# What is required
The data is to be set down once more, exactly as it reads.

# Supplied material
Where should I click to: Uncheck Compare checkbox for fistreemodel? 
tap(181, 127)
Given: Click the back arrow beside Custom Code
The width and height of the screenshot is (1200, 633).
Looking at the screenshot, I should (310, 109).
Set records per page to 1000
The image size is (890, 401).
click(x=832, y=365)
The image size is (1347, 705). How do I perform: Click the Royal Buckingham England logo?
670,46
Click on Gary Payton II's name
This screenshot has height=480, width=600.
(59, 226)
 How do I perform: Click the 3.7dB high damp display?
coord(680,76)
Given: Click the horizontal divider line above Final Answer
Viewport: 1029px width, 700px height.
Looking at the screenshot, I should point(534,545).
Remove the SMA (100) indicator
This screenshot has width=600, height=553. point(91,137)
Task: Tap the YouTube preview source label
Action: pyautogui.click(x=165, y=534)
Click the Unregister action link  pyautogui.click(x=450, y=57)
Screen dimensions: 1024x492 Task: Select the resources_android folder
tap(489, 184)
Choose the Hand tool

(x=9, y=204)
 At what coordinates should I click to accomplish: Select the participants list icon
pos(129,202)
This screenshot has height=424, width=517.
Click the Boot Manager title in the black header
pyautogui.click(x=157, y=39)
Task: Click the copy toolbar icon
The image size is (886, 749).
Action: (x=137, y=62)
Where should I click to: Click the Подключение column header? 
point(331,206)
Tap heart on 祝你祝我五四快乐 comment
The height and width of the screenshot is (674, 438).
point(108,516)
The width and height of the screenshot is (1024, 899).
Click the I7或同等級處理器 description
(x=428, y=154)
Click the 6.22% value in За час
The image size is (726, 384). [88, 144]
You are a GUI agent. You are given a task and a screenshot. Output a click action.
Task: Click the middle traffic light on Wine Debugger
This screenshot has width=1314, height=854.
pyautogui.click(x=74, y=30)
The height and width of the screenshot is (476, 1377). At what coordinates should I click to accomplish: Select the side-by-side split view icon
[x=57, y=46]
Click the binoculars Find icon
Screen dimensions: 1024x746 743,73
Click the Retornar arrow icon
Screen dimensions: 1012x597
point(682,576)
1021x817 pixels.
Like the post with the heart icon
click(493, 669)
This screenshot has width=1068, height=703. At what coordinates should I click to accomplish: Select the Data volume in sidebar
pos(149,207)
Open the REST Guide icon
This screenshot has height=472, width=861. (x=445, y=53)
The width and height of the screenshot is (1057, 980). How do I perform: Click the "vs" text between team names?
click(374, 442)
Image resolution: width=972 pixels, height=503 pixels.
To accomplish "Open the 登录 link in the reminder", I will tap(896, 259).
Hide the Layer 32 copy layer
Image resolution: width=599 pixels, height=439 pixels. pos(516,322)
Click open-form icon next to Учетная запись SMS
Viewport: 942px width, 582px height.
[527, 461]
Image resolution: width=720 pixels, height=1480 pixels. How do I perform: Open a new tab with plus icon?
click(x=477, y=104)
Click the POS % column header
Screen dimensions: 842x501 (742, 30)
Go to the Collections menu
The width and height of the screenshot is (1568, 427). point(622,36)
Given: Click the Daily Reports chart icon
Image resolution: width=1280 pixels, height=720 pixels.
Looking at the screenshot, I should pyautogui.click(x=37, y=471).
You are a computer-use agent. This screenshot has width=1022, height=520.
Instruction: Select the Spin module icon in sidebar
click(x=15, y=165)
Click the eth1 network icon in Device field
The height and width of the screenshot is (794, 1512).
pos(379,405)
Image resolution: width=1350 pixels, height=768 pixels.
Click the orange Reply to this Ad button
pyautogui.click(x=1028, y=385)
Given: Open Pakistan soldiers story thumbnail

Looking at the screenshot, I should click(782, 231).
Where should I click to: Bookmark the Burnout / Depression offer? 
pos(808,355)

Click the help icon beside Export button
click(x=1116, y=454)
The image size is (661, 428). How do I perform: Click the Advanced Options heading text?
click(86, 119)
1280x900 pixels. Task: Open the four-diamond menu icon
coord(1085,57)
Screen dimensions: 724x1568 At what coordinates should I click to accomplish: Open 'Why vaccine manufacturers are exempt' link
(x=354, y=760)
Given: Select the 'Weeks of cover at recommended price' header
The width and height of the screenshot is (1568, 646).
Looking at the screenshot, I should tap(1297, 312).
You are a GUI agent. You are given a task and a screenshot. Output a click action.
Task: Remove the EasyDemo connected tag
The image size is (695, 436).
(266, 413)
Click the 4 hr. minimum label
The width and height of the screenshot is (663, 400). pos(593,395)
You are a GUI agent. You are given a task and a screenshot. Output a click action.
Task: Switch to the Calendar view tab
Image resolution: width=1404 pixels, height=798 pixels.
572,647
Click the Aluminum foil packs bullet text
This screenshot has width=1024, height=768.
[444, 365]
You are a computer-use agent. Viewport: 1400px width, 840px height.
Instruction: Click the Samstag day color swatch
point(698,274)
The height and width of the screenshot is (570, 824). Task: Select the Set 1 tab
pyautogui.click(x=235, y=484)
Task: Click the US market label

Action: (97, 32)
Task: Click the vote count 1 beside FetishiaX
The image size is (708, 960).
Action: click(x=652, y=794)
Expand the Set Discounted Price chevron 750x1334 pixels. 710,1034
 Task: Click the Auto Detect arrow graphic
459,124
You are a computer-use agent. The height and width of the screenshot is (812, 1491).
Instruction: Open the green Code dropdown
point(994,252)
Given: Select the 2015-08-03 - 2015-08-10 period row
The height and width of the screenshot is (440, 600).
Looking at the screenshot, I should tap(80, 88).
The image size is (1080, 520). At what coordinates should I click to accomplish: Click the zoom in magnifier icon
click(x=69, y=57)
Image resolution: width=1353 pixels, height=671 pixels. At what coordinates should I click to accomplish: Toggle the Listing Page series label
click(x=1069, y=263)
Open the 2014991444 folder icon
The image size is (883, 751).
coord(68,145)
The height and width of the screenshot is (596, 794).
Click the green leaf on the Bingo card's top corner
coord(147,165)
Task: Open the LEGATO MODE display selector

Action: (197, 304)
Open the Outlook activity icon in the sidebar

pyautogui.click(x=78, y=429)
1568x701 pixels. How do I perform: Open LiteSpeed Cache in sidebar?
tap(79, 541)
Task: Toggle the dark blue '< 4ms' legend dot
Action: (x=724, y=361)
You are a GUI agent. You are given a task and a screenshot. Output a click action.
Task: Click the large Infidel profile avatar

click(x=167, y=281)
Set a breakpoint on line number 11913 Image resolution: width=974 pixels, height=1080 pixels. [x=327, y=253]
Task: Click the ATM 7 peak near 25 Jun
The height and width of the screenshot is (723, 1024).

# Answer for this exercise
Where should I click to: Uncheck Compare checkbox for fistreemodel? 
tap(181, 127)
Given: Click the back arrow beside Custom Code
The width and height of the screenshot is (1200, 633).
Looking at the screenshot, I should (310, 109).
Set records per page to 1000
The image size is (890, 401).
click(x=832, y=365)
The image size is (1347, 705). How do I perform: Click the Royal Buckingham England logo?
670,46
Click on Gary Payton II's name
This screenshot has height=480, width=600.
(59, 226)
 How do I perform: Click the 3.7dB high damp display?
coord(680,76)
Given: Click the horizontal divider line above Final Answer
Viewport: 1029px width, 700px height.
Looking at the screenshot, I should point(534,545).
Remove the SMA (100) indicator
This screenshot has width=600, height=553. point(91,137)
Task: Tap the YouTube preview source label
Action: pyautogui.click(x=165, y=534)
Click the Unregister action link  pyautogui.click(x=450, y=57)
Screen dimensions: 1024x492 Task: Select the resources_android folder
tap(489, 184)
Choose the Hand tool

(x=9, y=204)
 At what coordinates should I click to accomplish: Select the participants list icon
pos(129,202)
This screenshot has height=424, width=517.
Click the Boot Manager title in the black header
pyautogui.click(x=157, y=39)
Task: Click the copy toolbar icon
The image size is (886, 749).
Action: (x=137, y=62)
Where should I click to: Click the Подключение column header? 
point(331,206)
Tap heart on 祝你祝我五四快乐 comment
The height and width of the screenshot is (674, 438).
point(108,516)
The width and height of the screenshot is (1024, 899).
Click the I7或同等級處理器 description
(x=428, y=154)
Click the 6.22% value in За час
The image size is (726, 384). [88, 144]
You are a GUI agent. You are given a task and a screenshot. Output a click action.
Task: Click the middle traffic light on Wine Debugger
This screenshot has width=1314, height=854.
pyautogui.click(x=74, y=30)
The height and width of the screenshot is (476, 1377). At what coordinates should I click to accomplish: Select the side-by-side split view icon
[x=57, y=46]
Click the binoculars Find icon
Screen dimensions: 1024x746 743,73
Click the Retornar arrow icon
Screen dimensions: 1012x597
point(682,576)
1021x817 pixels.
Like the post with the heart icon
click(493, 669)
This screenshot has width=1068, height=703. At what coordinates should I click to accomplish: Select the Data volume in sidebar
pos(149,207)
Open the REST Guide icon
This screenshot has height=472, width=861. (x=445, y=53)
The width and height of the screenshot is (1057, 980). How do I perform: Click the "vs" text between team names?
click(374, 442)
Image resolution: width=972 pixels, height=503 pixels.
To accomplish "Open the 登录 link in the reminder", I will tap(896, 259).
Hide the Layer 32 copy layer
Image resolution: width=599 pixels, height=439 pixels. pos(516,322)
Click open-form icon next to Учетная запись SMS
Viewport: 942px width, 582px height.
[527, 461]
Image resolution: width=720 pixels, height=1480 pixels. How do I perform: Open a new tab with plus icon?
click(x=477, y=104)
Click the POS % column header
Screen dimensions: 842x501 (742, 30)
Go to the Collections menu
The width and height of the screenshot is (1568, 427). point(622,36)
Given: Click the Daily Reports chart icon
Image resolution: width=1280 pixels, height=720 pixels.
Looking at the screenshot, I should pyautogui.click(x=37, y=471).
You are a computer-use agent. This screenshot has width=1022, height=520.
Instruction: Select the Spin module icon in sidebar
click(x=15, y=165)
Click the eth1 network icon in Device field
The height and width of the screenshot is (794, 1512).
pos(379,405)
Image resolution: width=1350 pixels, height=768 pixels.
Click the orange Reply to this Ad button
pyautogui.click(x=1028, y=385)
Given: Open Pakistan soldiers story thumbnail

Looking at the screenshot, I should click(782, 231).
Where should I click to: Bookmark the Burnout / Depression offer? 
pos(808,355)

Click the help icon beside Export button
click(x=1116, y=454)
The image size is (661, 428). How do I perform: Click the Advanced Options heading text?
click(86, 119)
1280x900 pixels. Task: Open the four-diamond menu icon
coord(1085,57)
Screen dimensions: 724x1568 At what coordinates should I click to accomplish: Open 'Why vaccine manufacturers are exempt' link
(x=354, y=760)
Given: Select the 'Weeks of cover at recommended price' header
The width and height of the screenshot is (1568, 646).
Looking at the screenshot, I should tap(1297, 312).
You are a GUI agent. You are given a task and a screenshot. Output a click action.
Task: Remove the EasyDemo connected tag
The image size is (695, 436).
(266, 413)
Click the 4 hr. minimum label
The width and height of the screenshot is (663, 400). pos(593,395)
You are a GUI agent. You are given a task and a screenshot. Output a click action.
Task: Switch to the Calendar view tab
Image resolution: width=1404 pixels, height=798 pixels.
572,647
Click the Aluminum foil packs bullet text
This screenshot has width=1024, height=768.
[444, 365]
You are a computer-use agent. Viewport: 1400px width, 840px height.
Instruction: Click the Samstag day color swatch
point(698,274)
The height and width of the screenshot is (570, 824). Task: Select the Set 1 tab
pyautogui.click(x=235, y=484)
Task: Click the US market label

Action: (97, 32)
Task: Click the vote count 1 beside FetishiaX
The image size is (708, 960).
Action: click(x=652, y=794)
Expand the Set Discounted Price chevron 750x1334 pixels. 710,1034
 Task: Click the Auto Detect arrow graphic
459,124
You are a computer-use agent. The height and width of the screenshot is (812, 1491).
Instruction: Open the green Code dropdown
point(994,252)
Given: Select the 2015-08-03 - 2015-08-10 period row
The height and width of the screenshot is (440, 600).
Looking at the screenshot, I should tap(80, 88).
The image size is (1080, 520). At what coordinates should I click to accomplish: Click the zoom in magnifier icon
click(x=69, y=57)
Image resolution: width=1353 pixels, height=671 pixels. At what coordinates should I click to accomplish: Toggle the Listing Page series label
click(x=1069, y=263)
Open the 2014991444 folder icon
The image size is (883, 751).
coord(68,145)
The height and width of the screenshot is (596, 794).
Click the green leaf on the Bingo card's top corner
coord(147,165)
Task: Open the LEGATO MODE display selector

Action: (197, 304)
Open the Outlook activity icon in the sidebar

pyautogui.click(x=78, y=429)
1568x701 pixels. How do I perform: Open LiteSpeed Cache in sidebar?
tap(79, 541)
Task: Toggle the dark blue '< 4ms' legend dot
Action: (x=724, y=361)
You are a GUI agent. You are given a task and a screenshot. Output a click action.
Task: Click the large Infidel profile avatar

click(x=167, y=281)
Set a breakpoint on line number 11913 Image resolution: width=974 pixels, height=1080 pixels. [x=327, y=253]
Task: Click the ATM 7 peak near 25 Jun
The height and width of the screenshot is (723, 1024).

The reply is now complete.